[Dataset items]
━━━━━━━━━━━━━━━━━━━━

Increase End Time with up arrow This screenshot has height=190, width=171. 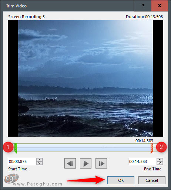tap(160, 160)
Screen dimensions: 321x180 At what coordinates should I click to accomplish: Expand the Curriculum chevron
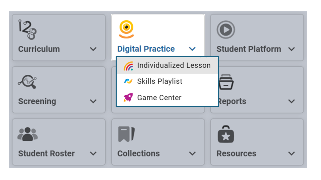[93, 49]
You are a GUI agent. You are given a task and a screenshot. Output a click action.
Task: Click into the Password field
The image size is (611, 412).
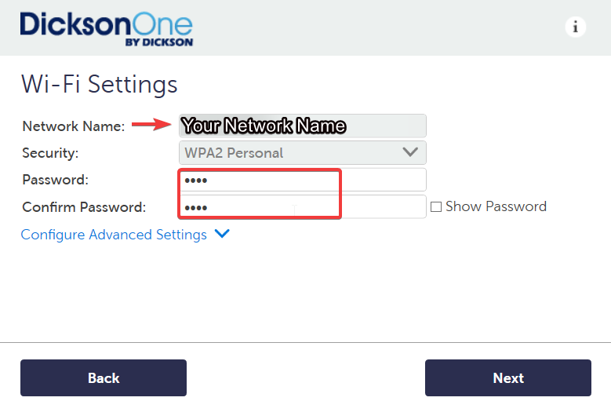302,180
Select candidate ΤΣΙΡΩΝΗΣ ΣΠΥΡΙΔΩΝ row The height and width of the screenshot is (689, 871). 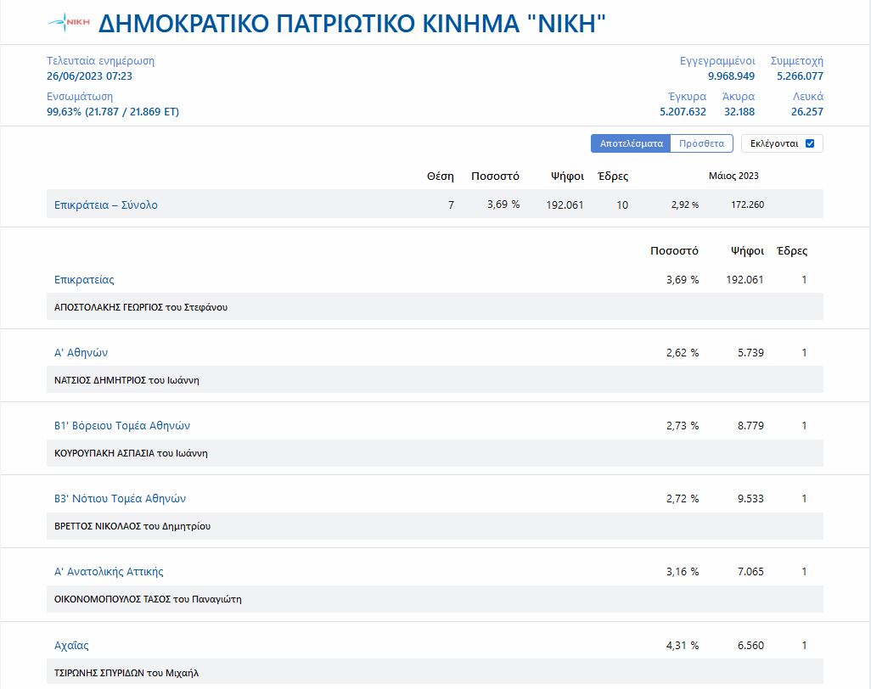pos(126,673)
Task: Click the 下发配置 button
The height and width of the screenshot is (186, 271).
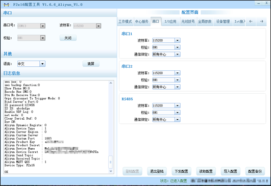Action: [x=181, y=171]
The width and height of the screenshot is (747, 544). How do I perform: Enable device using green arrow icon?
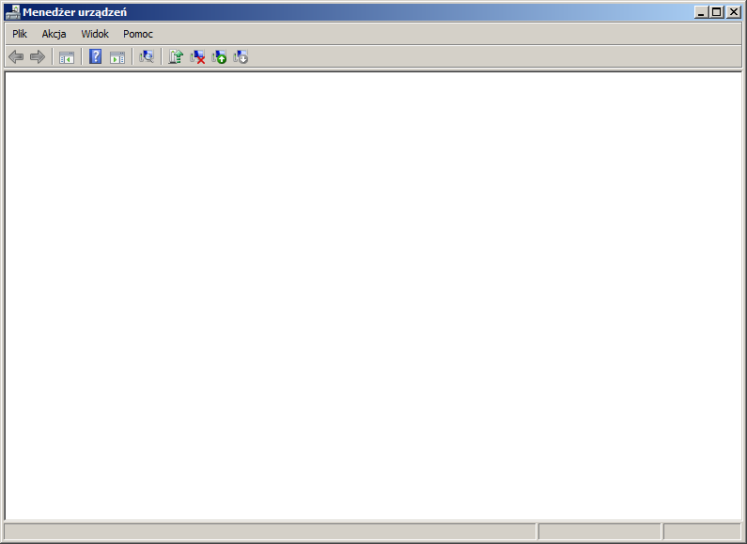coord(219,57)
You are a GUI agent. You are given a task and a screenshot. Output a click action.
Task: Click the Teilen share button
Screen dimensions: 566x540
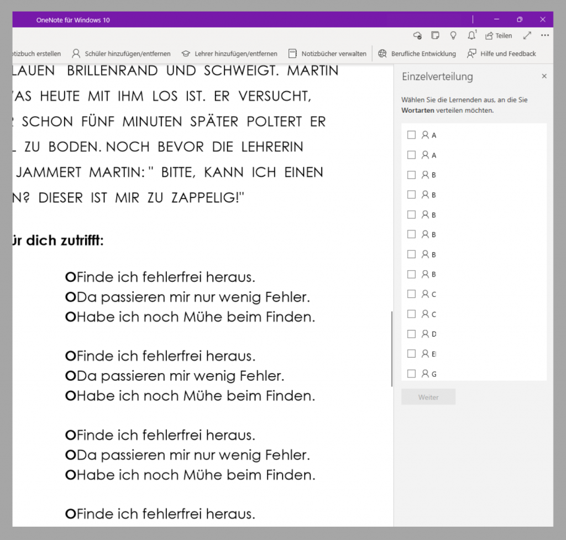pyautogui.click(x=498, y=35)
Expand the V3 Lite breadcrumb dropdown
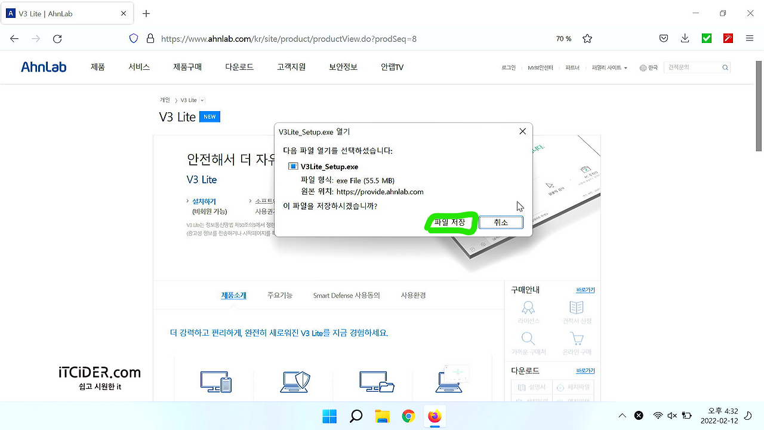Viewport: 764px width, 430px height. 202,100
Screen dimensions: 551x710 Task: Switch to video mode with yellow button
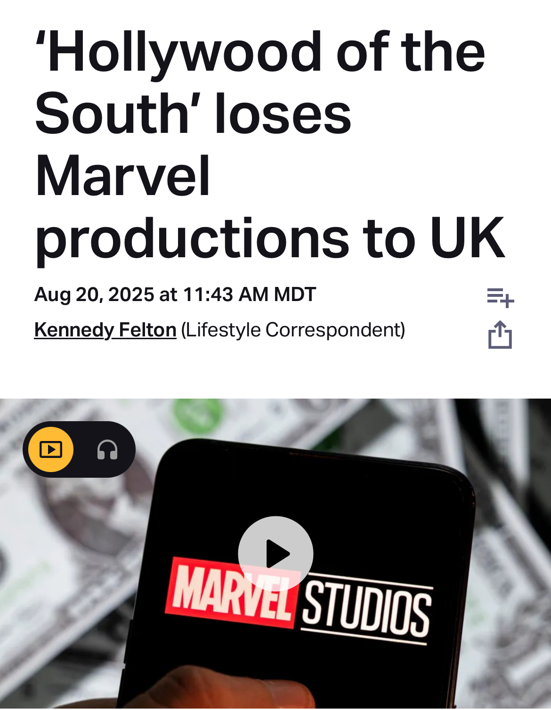click(x=51, y=449)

━━━━━━━━━━━━━━━━━━━━

ASSIGNMENT = Nothing but the lines from the one that holds "Screen dimensions: 566x540" through the end of the data should appear, written out exactly, without pictures.

REPLY =
Screen dimensions: 566x540
pyautogui.click(x=498, y=35)
Expand the V3 Lite breadcrumb dropdown
Viewport: 764px width, 430px height. 202,100
Screen dimensions: 551x710 Task: Switch to video mode with yellow button
click(x=51, y=449)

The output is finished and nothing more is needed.